Font, Charset & Encoding

For text shown on the internet (blogs, instant messages, etc.), have you ever wondered how it is displayed?

It relates to three basic concepts, from frontend to backend: Font, Character set (charset), and Encoding.

Font

On digital devices, text is ultimately rendered into images (a matrix of pixels). A font describes how characters are drawn.

A font typically stores outlines as vector graphics (often Bézier curves), so glyphs can be drawn at many sizes and in different styles.

Common font file types are OpenType (OTF), TrueType (TTF), and WOFF/WOFF2.

Character set (charset)

How does a program know which glyph in the font to draw?

You need a mapping between characters and numbers. Take Unicode as an example, each character is assigned a code point (for example, ‘你’ is U+4F60, and ‘A’ is U+0041).

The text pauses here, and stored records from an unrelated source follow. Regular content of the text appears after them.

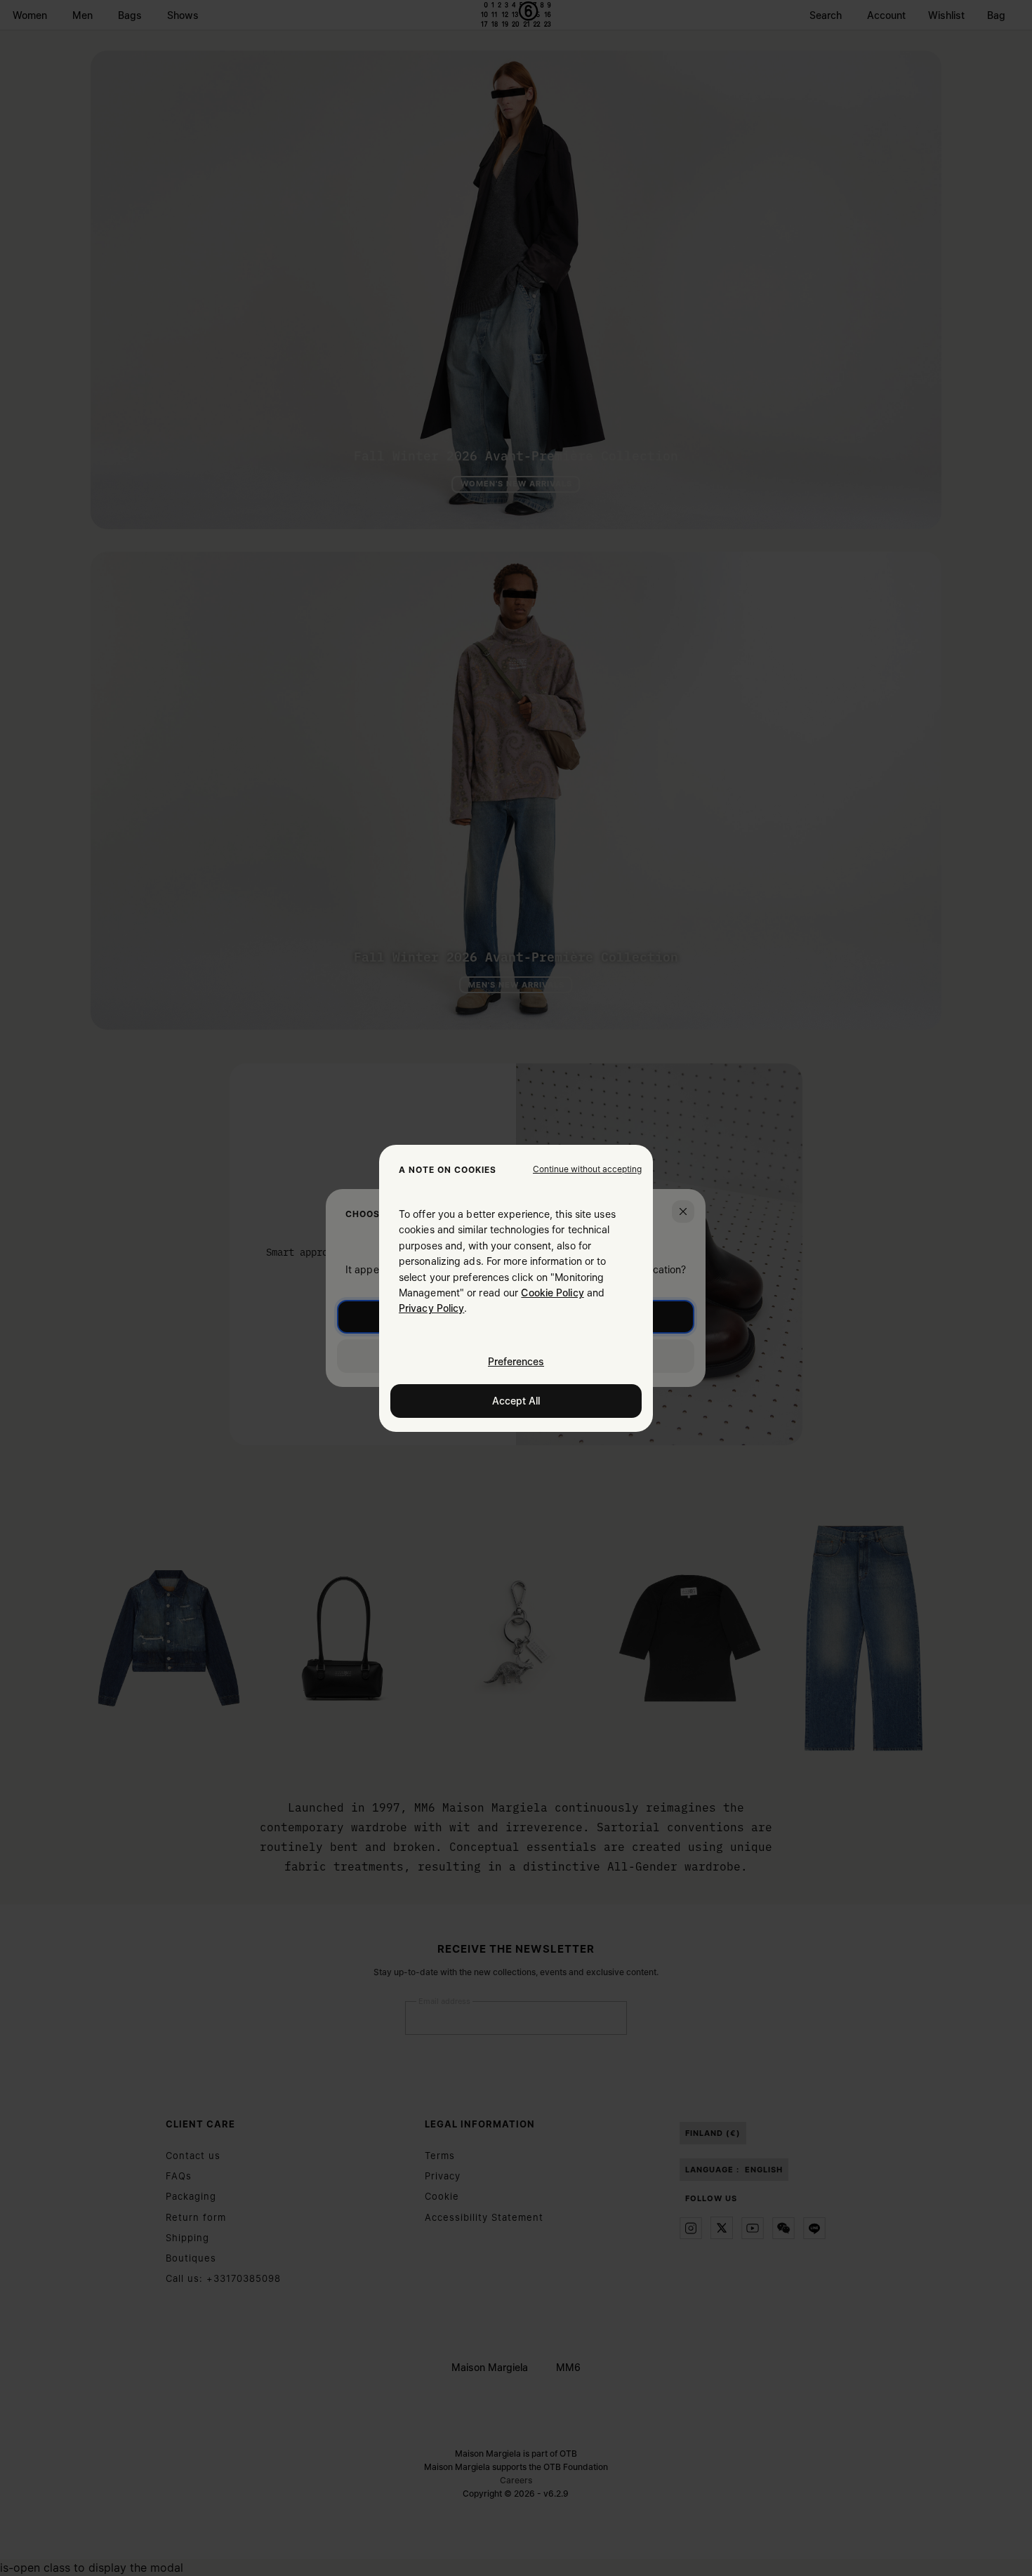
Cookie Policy (552, 1293)
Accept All (516, 1400)
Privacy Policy (431, 1308)
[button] (587, 1168)
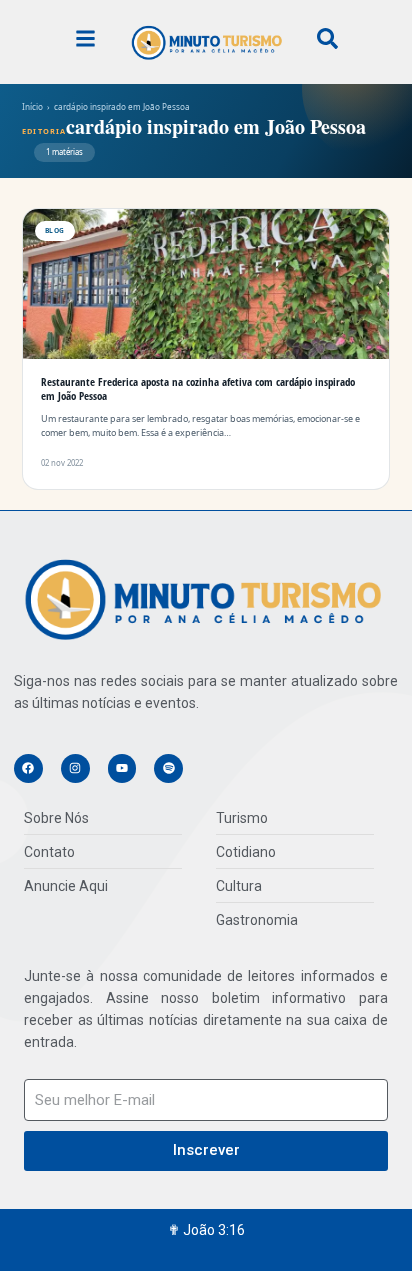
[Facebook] (28, 768)
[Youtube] (122, 768)
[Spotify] (168, 768)
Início (32, 106)
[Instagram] (75, 768)
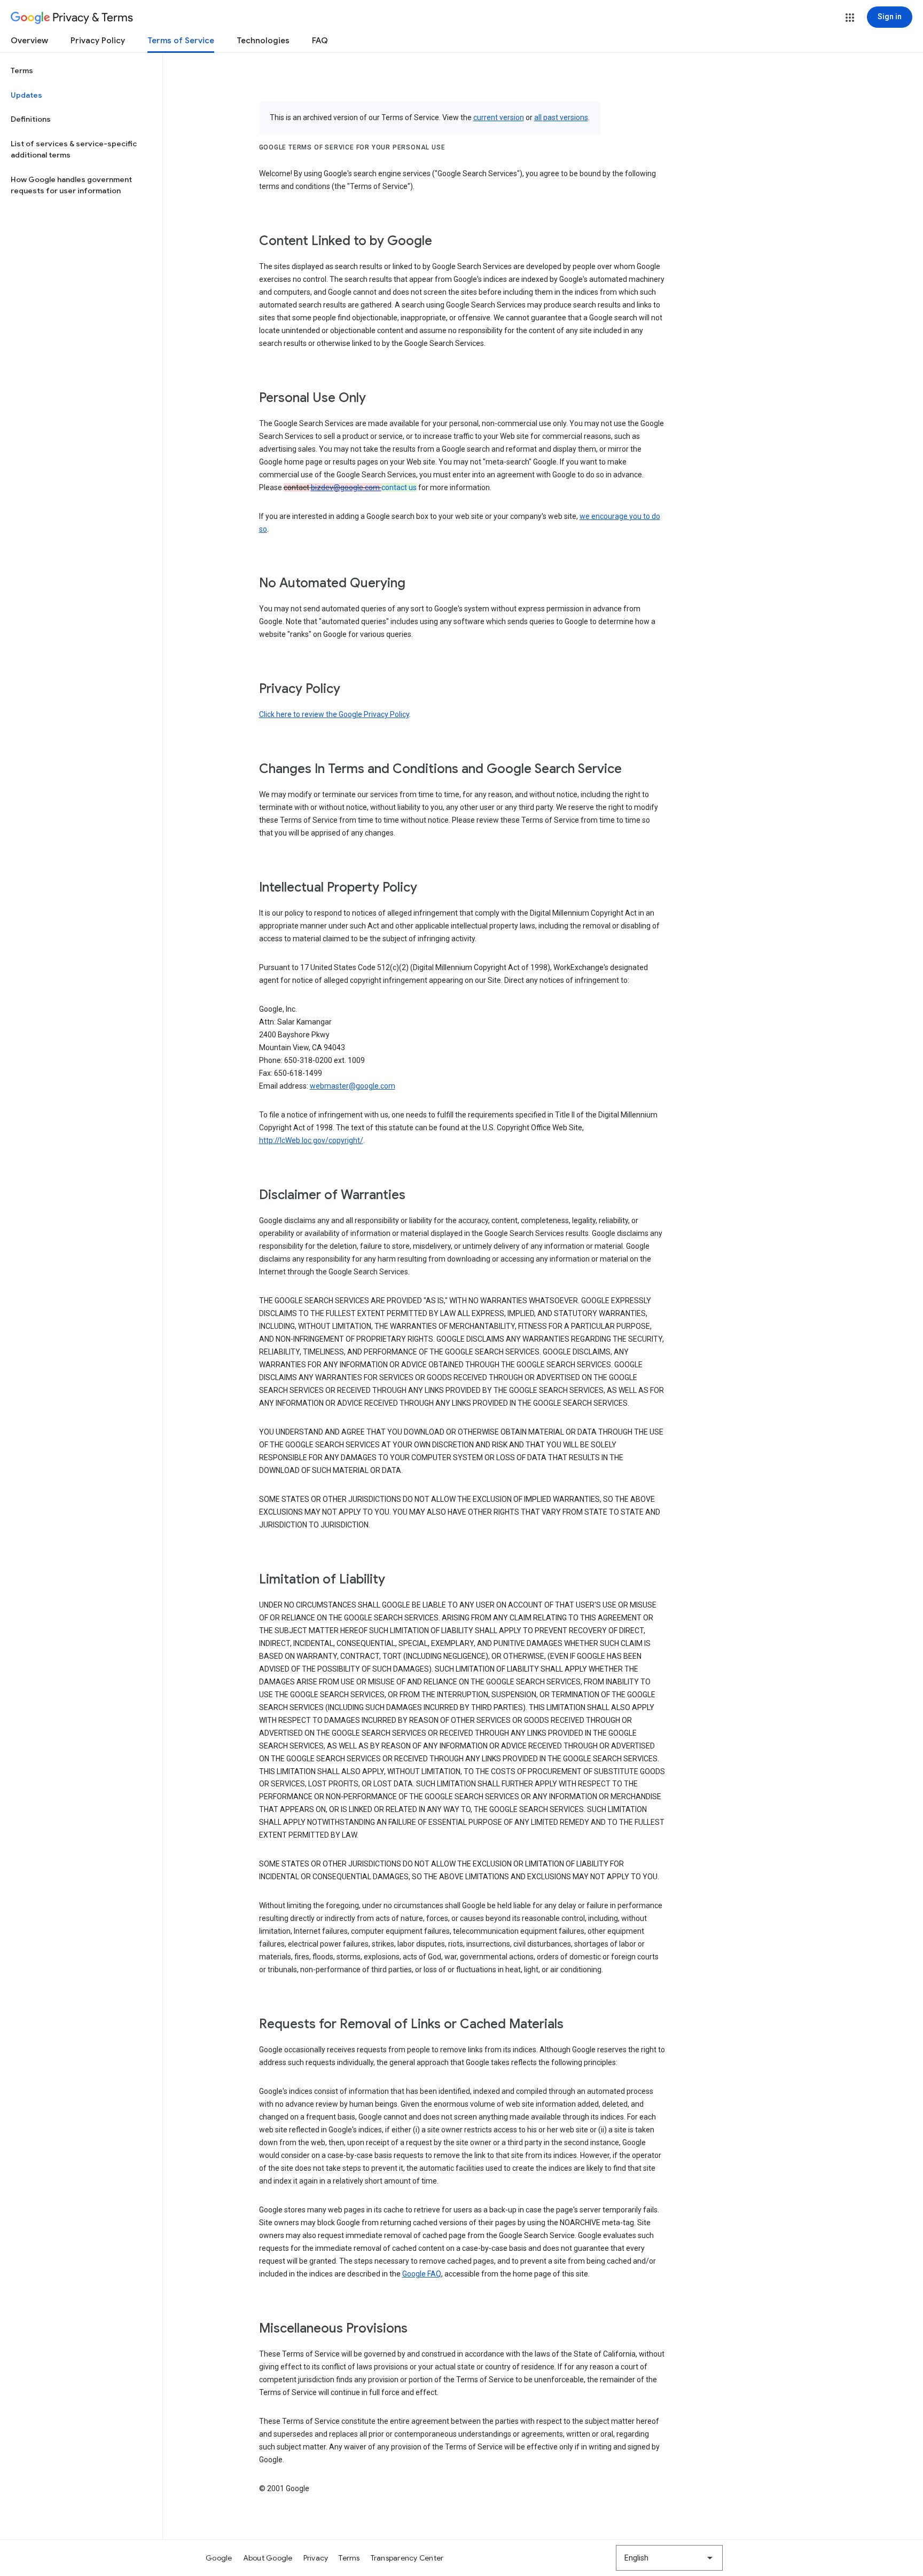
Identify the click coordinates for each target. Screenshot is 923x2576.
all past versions (561, 117)
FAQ (320, 40)
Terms (22, 70)
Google (219, 2558)
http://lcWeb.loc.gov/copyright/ (311, 1140)
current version (498, 117)
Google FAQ (421, 2274)
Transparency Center (407, 2558)
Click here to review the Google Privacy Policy (334, 714)
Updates (26, 95)
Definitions (31, 119)
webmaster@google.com (352, 1086)
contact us (399, 487)
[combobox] (669, 2558)
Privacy (315, 2558)
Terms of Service (180, 40)
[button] (850, 17)
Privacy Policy (98, 40)
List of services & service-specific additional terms (74, 149)
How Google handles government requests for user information (71, 185)
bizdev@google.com (346, 487)
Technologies (263, 40)
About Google (268, 2558)
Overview (29, 40)
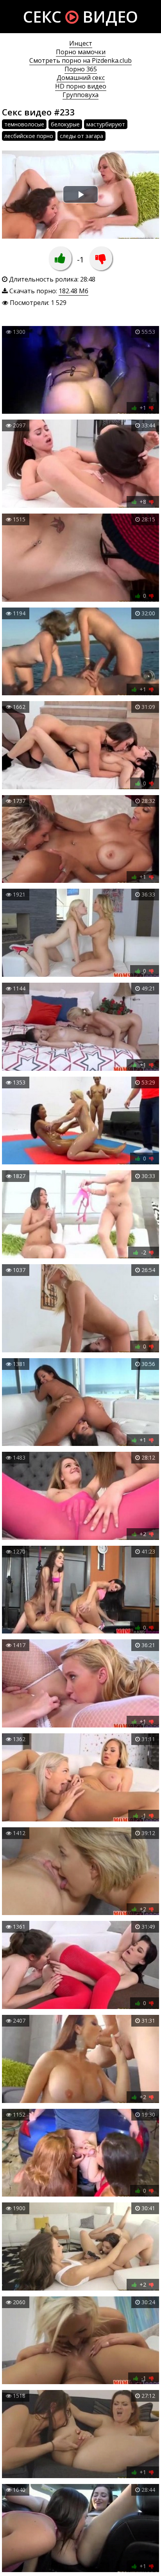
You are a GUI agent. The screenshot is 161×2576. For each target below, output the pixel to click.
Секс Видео (80, 16)
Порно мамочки (81, 52)
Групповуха (80, 94)
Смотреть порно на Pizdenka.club (80, 60)
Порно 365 (80, 69)
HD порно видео (80, 86)
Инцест (80, 43)
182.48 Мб (73, 291)
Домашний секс (81, 77)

Fonts don’t store “characters” directly; they store glyphs (shapes). A font’s cmap table maps code points → glyphs. Not every glyph necessarily has its own code point (for example, ligatures and stylistic alternates).

A charset is not a physical thing; it’s a standard/specification that everyone follows. The most widely used character set today is Unicode. Older/legacy character sets include ASCII and many regional standards.

Encoding

Computers store and transmit bytes, so we need an encoding: a rule for turning code points into bytes (and back). Without knowing the encoding, a byte sequence can’t be interpreted correctly.

Some encodings are fixed-length (for example, UTF-32 uses 4 bytes per code point). Others are variable-length: UTF-8 uses 1–4 bytes, and UTF-16 uses 2 or 4 bytes (surrogate pairs for code points above U+FFFF). Variable-length encodings are efficient for common text, especially when most characters are in the ASCII range.

The most common encoding on the web is UTF-8, a Unicode-based variable-length encoding. For example, ‘你’ (U+4F60) is encoded in UTF-8 as the bytes E4 BD A0.


This article demonstrates the three basic concepts behind text rendering. In real systems there are more steps, like shaping, layout/positioning, and rasterization.